• Instructions for the task: Please answer from the article on entrepreneurial truths for working parents: what term does it use for a parent who is also an entrepreneur?

• Extracted text:
============

12 Entrepreneurial Truths Working Parents Should Embrace

12 Entrepreneurial Truths Working Parents Should Embrace

You’re a working parent or planning to become one. More challenging still, you’re an entrepreneurial parent or planning to become one. And you’re feeling daunted, conflicted, exhausted—or all three—by what you’re going through, or by what lies ahead. You feel like you’re all on your own.

How could you not?

Each parent walks his or her own path. Each entrepreneur is on a unique journey. And thus no two self-employed parents, or parent-entrepreneurs, have identical experiences.

Even if you and your next-door neighbor are both in the same field, both freelancing, and both have 10-year-olds, you’ll still make different choices, lead your families in different ways and feel differently about your work. On the flip side, everyone who is what I call a workparent entrepreneur faces some important commonalities. Raising kids while working outside of a standard employer or paycheck job inherently comes with certain realities, pressures, and yes, upsides too. Whether you’re an entrepreneur thinking about expanding your family or a parent mulling over going out on your own, it’s a smart idea to know precisely what those are—to know what you’re getting into. Why drive with a blindfold on when you could have a nice clear view of the road up ahead?

============

• Recorded information:

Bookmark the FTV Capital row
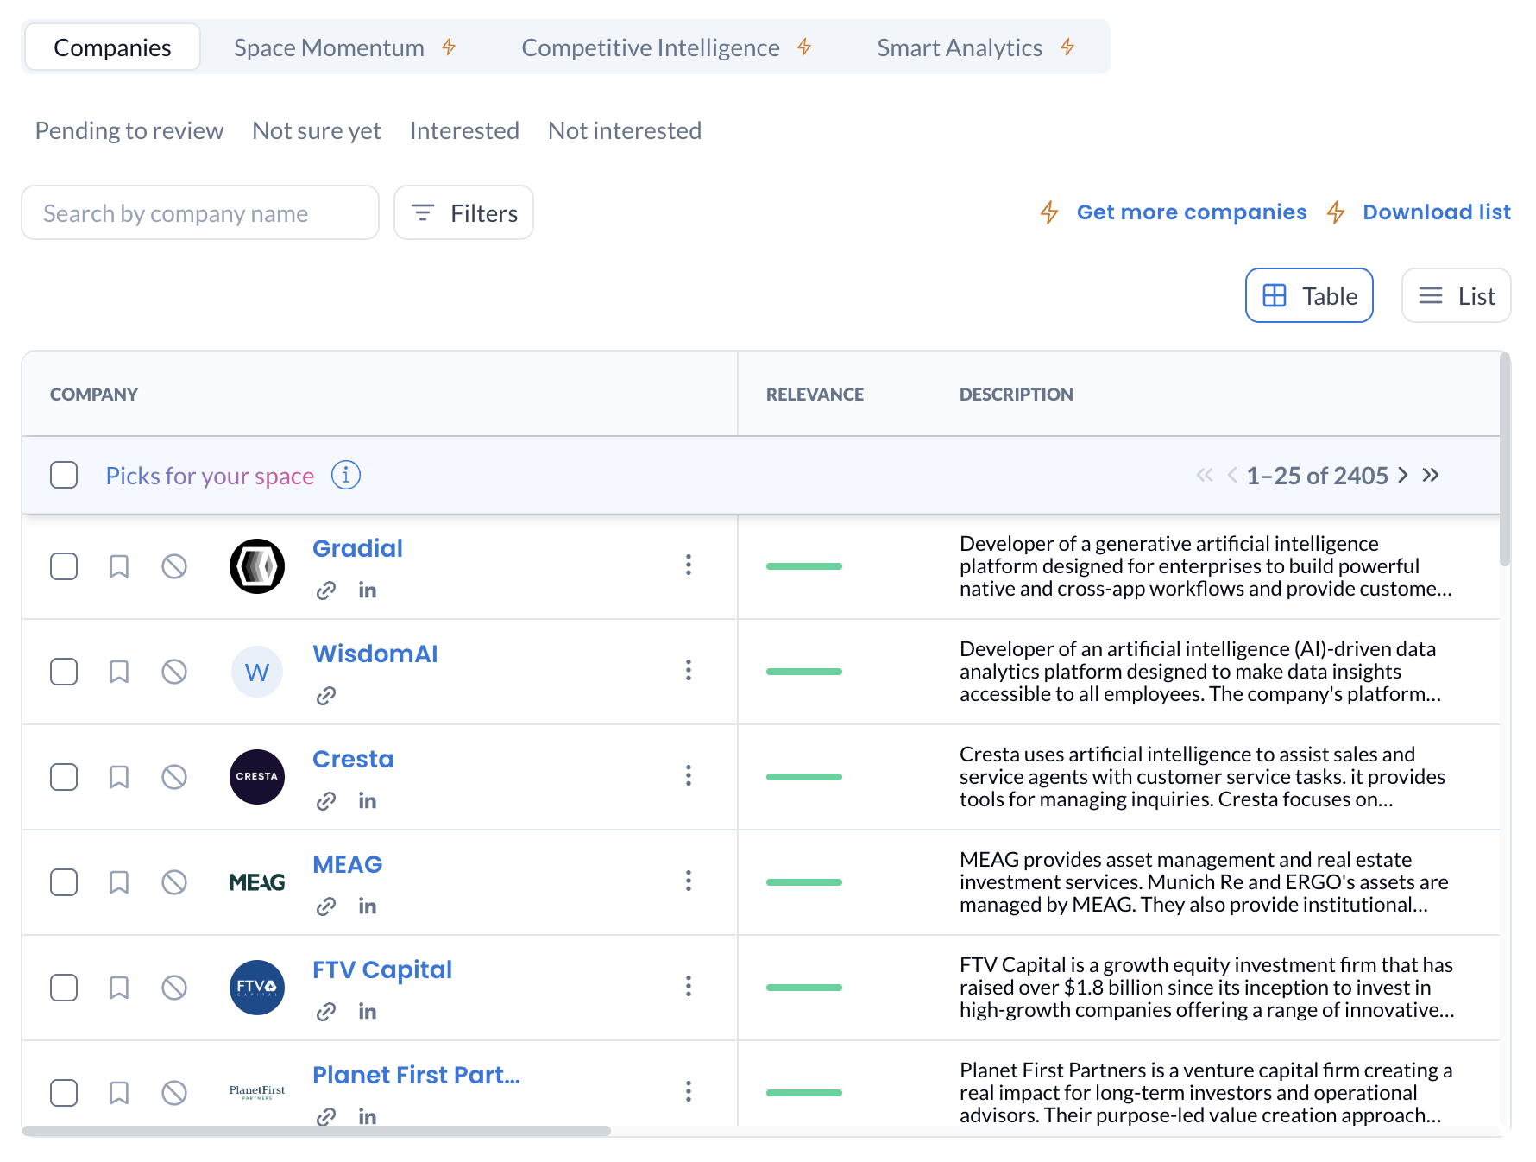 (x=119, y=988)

============

• Solution below: Workparent entrepreneur